-- SUPPLIED INFORMATION follows --
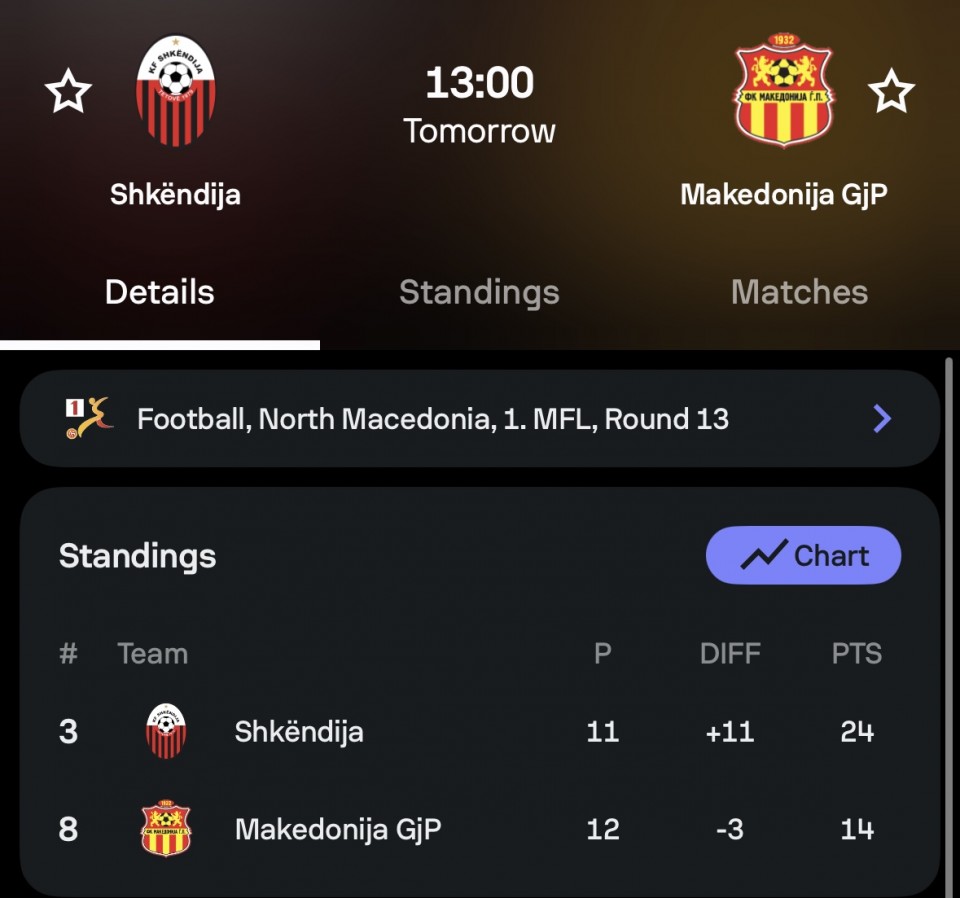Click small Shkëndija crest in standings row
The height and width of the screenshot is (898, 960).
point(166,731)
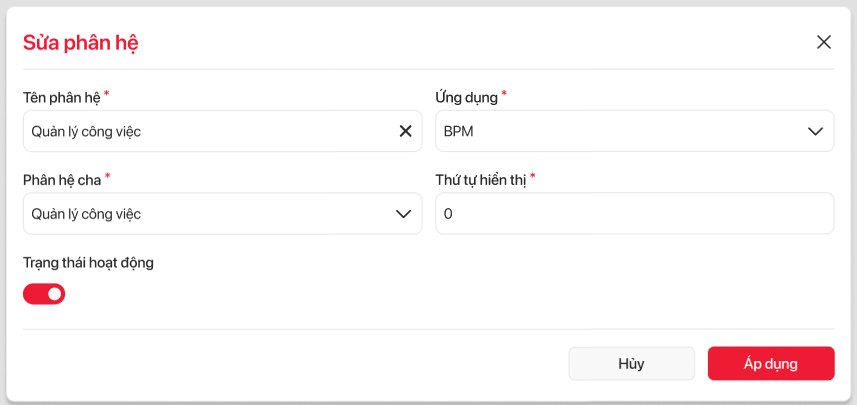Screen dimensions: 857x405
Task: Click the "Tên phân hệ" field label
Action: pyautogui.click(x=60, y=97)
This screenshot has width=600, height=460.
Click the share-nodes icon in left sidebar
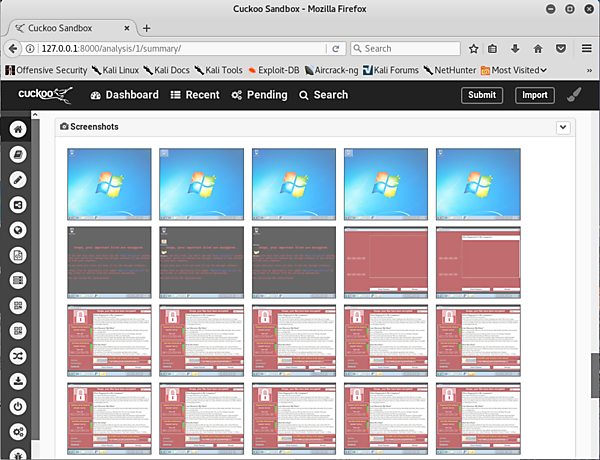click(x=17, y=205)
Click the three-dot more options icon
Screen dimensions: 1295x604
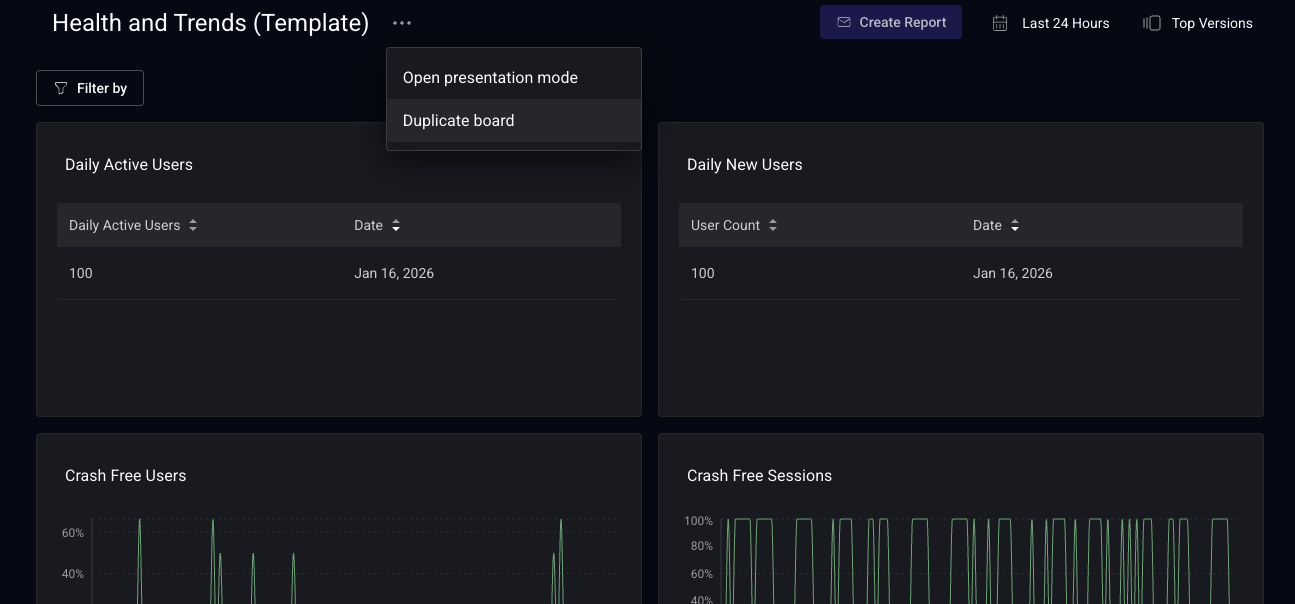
-- SUPPLIED INFORMATION concluded --
• PROBLEM STATEMENT: The lines to repeat run from the line containing "This screenshot has width=600, height=460." through the end of the listing above, both included; give them exactly and without pictures.

• ANSWER SPACE:
This screenshot has width=600, height=460.
Click the share-nodes icon in left sidebar
click(x=17, y=205)
Click the three-dot more options icon
Screen dimensions: 1295x604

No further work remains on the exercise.